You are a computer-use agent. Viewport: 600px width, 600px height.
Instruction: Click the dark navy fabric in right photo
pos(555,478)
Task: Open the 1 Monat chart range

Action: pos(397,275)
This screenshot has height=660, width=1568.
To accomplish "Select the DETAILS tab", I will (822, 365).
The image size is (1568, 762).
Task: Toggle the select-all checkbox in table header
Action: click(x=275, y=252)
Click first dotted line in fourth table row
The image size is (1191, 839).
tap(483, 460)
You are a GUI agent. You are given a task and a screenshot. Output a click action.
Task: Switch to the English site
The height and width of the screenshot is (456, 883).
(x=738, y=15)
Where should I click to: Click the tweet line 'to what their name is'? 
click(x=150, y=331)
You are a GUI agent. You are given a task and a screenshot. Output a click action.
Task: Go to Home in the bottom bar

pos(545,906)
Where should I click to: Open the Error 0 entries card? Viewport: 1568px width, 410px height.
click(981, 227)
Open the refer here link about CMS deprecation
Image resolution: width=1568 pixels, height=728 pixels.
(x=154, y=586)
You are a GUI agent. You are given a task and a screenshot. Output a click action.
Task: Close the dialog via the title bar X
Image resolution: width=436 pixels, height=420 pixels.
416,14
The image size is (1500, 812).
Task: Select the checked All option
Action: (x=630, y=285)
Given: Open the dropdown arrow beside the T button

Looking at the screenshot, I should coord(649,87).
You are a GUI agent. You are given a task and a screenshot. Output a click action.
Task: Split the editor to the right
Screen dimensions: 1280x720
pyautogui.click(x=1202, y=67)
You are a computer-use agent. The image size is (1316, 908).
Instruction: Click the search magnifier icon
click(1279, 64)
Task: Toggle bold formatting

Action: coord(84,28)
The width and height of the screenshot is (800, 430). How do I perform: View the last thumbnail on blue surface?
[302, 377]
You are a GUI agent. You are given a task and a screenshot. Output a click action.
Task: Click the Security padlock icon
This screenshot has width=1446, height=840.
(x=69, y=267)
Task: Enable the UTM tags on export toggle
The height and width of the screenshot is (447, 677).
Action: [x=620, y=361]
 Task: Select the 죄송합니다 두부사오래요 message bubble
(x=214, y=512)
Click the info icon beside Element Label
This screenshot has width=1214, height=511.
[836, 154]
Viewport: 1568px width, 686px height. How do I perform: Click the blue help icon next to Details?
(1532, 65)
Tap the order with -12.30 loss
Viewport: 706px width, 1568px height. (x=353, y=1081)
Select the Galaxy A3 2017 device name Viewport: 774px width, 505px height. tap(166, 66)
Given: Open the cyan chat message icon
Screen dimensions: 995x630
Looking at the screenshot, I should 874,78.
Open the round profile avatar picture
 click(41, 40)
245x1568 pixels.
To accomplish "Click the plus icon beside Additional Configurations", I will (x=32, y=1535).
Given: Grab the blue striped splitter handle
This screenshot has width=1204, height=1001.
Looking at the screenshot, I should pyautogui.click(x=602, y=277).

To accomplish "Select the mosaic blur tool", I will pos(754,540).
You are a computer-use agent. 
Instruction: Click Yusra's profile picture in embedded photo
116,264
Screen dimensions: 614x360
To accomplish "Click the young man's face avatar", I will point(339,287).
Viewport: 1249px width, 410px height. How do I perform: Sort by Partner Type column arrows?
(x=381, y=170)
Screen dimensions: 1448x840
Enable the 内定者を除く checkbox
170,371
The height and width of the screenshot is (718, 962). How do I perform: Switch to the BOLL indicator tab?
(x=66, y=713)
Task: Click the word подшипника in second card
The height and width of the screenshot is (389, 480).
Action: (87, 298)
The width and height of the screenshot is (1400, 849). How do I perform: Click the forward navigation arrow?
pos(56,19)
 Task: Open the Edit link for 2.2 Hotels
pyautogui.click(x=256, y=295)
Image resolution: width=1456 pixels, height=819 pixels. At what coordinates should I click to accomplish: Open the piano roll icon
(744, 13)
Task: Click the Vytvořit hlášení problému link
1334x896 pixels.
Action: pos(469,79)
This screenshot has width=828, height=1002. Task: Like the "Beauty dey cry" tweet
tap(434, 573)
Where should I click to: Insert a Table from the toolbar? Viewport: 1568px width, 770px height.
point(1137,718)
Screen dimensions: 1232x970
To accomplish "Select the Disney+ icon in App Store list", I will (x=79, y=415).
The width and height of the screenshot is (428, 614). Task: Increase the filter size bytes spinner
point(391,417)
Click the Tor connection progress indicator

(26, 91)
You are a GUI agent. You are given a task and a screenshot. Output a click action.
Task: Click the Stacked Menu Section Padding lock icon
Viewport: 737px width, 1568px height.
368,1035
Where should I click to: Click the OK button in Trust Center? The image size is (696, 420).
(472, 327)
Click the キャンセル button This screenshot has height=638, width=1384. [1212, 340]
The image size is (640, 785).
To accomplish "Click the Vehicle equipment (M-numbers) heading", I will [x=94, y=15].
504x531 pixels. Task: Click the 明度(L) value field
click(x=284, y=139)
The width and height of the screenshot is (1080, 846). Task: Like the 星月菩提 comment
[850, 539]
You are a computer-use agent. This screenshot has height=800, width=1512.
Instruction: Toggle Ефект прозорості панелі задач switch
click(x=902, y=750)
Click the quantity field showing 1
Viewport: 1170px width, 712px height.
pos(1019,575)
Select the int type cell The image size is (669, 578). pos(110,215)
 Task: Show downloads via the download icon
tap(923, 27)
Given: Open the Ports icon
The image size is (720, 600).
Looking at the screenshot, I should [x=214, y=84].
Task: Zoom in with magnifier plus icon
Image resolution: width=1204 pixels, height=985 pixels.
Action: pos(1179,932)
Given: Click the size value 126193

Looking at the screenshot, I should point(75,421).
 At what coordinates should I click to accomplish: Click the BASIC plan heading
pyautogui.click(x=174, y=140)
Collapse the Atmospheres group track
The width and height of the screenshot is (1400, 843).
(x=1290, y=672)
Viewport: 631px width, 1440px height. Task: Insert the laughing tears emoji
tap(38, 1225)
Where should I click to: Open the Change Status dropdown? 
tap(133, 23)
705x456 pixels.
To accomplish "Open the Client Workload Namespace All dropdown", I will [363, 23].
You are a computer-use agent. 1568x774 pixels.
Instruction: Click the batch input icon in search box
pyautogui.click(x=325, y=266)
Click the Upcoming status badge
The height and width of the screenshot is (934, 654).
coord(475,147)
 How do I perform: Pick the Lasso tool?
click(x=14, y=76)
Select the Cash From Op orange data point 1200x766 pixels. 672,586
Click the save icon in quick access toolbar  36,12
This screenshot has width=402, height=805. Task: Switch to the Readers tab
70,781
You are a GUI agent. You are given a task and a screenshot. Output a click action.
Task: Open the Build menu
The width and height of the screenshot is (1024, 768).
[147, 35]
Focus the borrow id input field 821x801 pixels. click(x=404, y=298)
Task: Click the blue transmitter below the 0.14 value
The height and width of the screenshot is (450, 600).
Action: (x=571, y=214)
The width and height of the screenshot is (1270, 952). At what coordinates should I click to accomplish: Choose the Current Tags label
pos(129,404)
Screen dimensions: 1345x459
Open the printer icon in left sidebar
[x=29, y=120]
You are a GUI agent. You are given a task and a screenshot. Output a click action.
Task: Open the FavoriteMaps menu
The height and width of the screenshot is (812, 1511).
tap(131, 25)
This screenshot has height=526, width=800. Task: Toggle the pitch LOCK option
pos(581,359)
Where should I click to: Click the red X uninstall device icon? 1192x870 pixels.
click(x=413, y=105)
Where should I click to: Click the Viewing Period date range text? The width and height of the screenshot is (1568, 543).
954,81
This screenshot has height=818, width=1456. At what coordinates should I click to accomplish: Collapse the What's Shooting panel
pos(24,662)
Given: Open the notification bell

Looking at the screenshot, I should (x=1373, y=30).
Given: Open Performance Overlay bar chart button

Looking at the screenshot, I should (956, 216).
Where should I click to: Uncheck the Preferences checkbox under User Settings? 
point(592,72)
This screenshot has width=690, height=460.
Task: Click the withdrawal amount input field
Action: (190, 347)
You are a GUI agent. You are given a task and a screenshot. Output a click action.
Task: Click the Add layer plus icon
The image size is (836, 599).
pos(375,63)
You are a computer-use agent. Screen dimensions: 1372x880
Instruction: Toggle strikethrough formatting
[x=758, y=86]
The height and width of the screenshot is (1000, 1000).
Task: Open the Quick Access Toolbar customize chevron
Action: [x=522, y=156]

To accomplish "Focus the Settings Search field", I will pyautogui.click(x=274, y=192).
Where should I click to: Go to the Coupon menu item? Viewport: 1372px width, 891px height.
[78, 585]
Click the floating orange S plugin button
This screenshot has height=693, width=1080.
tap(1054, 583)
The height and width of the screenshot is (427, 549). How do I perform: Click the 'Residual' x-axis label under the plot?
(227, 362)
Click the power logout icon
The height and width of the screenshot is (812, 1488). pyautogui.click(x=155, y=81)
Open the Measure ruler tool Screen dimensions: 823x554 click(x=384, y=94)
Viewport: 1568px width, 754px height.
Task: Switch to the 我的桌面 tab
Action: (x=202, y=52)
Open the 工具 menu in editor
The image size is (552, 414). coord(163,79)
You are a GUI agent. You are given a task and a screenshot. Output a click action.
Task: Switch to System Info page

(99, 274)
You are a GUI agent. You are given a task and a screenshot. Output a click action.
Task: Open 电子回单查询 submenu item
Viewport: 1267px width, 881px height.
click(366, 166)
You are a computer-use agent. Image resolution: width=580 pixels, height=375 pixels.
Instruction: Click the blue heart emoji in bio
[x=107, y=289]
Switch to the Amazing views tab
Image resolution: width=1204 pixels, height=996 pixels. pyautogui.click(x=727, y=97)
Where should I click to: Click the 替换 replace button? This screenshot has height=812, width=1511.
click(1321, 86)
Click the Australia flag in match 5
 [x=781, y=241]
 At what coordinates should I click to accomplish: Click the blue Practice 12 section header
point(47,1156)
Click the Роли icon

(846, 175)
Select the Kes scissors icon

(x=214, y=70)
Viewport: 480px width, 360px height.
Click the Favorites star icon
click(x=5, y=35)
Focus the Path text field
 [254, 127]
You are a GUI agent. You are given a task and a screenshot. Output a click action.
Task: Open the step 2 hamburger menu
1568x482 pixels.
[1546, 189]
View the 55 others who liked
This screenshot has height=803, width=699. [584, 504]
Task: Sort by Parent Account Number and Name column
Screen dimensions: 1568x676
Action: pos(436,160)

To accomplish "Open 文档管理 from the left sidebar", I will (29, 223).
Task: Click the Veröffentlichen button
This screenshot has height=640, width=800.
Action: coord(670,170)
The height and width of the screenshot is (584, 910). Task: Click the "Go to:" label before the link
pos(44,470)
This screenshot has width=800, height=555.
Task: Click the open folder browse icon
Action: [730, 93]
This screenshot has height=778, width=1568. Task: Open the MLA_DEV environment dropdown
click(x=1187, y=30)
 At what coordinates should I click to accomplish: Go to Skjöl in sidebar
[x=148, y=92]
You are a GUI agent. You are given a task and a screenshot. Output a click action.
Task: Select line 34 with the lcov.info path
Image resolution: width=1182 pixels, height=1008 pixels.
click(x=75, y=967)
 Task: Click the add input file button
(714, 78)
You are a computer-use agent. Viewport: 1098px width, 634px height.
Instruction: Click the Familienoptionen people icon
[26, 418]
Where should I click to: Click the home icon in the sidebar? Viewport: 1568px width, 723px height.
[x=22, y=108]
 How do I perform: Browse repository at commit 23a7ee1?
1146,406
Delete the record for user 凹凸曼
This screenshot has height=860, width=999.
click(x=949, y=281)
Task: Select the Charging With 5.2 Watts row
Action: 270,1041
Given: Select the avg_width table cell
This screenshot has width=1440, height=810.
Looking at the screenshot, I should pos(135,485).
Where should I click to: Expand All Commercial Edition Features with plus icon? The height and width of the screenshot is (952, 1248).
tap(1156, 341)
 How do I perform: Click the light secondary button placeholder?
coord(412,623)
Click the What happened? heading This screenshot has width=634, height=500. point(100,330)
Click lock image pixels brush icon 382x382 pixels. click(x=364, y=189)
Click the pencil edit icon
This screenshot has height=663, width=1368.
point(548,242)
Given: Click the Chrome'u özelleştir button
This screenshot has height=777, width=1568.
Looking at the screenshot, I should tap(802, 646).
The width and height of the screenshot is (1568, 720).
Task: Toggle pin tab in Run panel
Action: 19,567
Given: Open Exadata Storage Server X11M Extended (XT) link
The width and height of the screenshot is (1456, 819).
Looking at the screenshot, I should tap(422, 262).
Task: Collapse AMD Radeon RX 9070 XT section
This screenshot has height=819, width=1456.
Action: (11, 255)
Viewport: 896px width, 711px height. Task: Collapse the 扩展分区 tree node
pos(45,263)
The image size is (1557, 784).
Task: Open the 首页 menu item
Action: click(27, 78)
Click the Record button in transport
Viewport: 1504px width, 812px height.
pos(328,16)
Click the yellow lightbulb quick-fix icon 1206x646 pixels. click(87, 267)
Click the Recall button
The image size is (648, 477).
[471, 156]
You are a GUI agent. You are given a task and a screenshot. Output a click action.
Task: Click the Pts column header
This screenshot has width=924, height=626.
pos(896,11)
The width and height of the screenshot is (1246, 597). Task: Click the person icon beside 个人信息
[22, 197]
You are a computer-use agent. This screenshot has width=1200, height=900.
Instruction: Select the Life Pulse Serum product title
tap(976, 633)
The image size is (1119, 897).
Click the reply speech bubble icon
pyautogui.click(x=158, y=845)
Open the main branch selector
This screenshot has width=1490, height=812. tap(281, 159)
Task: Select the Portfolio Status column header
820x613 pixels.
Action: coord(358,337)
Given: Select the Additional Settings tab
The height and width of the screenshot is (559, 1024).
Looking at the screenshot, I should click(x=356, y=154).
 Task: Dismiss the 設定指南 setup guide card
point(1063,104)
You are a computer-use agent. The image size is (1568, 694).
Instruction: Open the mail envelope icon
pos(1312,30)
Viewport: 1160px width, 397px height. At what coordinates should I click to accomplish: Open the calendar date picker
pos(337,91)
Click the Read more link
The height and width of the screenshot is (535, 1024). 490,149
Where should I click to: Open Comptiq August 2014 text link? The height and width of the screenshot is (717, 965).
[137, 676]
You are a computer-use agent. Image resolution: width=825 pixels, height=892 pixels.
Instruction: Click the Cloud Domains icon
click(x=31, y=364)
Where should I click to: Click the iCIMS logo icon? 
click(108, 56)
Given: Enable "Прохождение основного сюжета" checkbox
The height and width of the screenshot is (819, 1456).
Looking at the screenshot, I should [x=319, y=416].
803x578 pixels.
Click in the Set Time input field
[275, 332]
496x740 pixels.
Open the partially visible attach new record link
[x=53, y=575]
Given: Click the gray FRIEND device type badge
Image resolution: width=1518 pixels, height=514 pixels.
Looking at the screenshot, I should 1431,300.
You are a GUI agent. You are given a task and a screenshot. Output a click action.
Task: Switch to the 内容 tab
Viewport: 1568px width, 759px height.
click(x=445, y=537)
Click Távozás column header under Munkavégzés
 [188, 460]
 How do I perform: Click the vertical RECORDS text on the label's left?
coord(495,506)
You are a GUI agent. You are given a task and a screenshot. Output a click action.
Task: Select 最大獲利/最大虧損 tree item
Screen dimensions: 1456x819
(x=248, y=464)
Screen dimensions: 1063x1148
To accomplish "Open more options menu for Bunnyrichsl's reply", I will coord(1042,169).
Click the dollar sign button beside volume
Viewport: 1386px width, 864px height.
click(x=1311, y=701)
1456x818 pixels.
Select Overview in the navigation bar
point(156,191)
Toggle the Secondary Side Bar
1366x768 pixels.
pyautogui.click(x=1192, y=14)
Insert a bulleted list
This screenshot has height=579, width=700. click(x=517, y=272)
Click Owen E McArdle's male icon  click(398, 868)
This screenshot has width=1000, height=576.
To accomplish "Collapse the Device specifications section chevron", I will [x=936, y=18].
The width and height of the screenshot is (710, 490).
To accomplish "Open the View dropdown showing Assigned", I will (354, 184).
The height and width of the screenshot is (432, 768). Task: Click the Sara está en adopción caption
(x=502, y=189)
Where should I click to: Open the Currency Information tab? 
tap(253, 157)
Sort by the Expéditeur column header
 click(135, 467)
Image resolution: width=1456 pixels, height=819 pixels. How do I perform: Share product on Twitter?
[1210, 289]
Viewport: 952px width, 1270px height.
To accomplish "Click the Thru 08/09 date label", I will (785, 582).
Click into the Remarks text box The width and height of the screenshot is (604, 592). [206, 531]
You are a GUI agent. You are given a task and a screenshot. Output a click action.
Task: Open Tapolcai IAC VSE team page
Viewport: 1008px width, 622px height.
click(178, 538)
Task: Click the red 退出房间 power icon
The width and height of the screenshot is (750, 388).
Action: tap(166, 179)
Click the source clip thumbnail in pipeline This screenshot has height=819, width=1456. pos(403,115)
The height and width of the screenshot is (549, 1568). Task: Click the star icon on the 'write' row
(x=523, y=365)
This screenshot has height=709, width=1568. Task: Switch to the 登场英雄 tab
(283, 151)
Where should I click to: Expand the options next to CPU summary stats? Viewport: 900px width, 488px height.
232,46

•••

**Your task:**
Please convert the items from the line containing "Given: Open the Ports icon" through the line containing "will [363, 23]." into a Markdown table with the columns No. and Text, one numbered row per line, leaving out blank lines.

**Finished answer:**
| No. | Text |
|---|---|
| 1 | Given: Open the Ports icon |
| 2 | The image size is (720, 600). |
| 3 | Looking at the screenshot, I should [x=214, y=84]. |
| 4 | Task: Zoom in with magnifier plus icon |
| 5 | Image resolution: width=1204 pixels, height=985 pixels. |
| 6 | Action: pos(1179,932) |
| 7 | Given: Click the size value 126193 |
| 8 | Looking at the screenshot, I should point(75,421). |
| 9 |  At what coordinates should I click to accomplish: Click the BASIC plan heading |
| 10 | pyautogui.click(x=174, y=140) |
| 11 | Collapse the Atmospheres group track |
| 12 | The width and height of the screenshot is (1400, 843). |
| 13 | (x=1290, y=672) |
| 14 | Viewport: 631px width, 1440px height. Task: Insert the laughing tears emoji |
| 15 | tap(38, 1225) |
| 16 | Where should I click to: Open the Change Status dropdown?  |
| 17 | tap(133, 23) |
| 18 | 705x456 pixels. |
| 19 | To accomplish "Open the Client Workload Namespace All dropdown", I will [363, 23]. |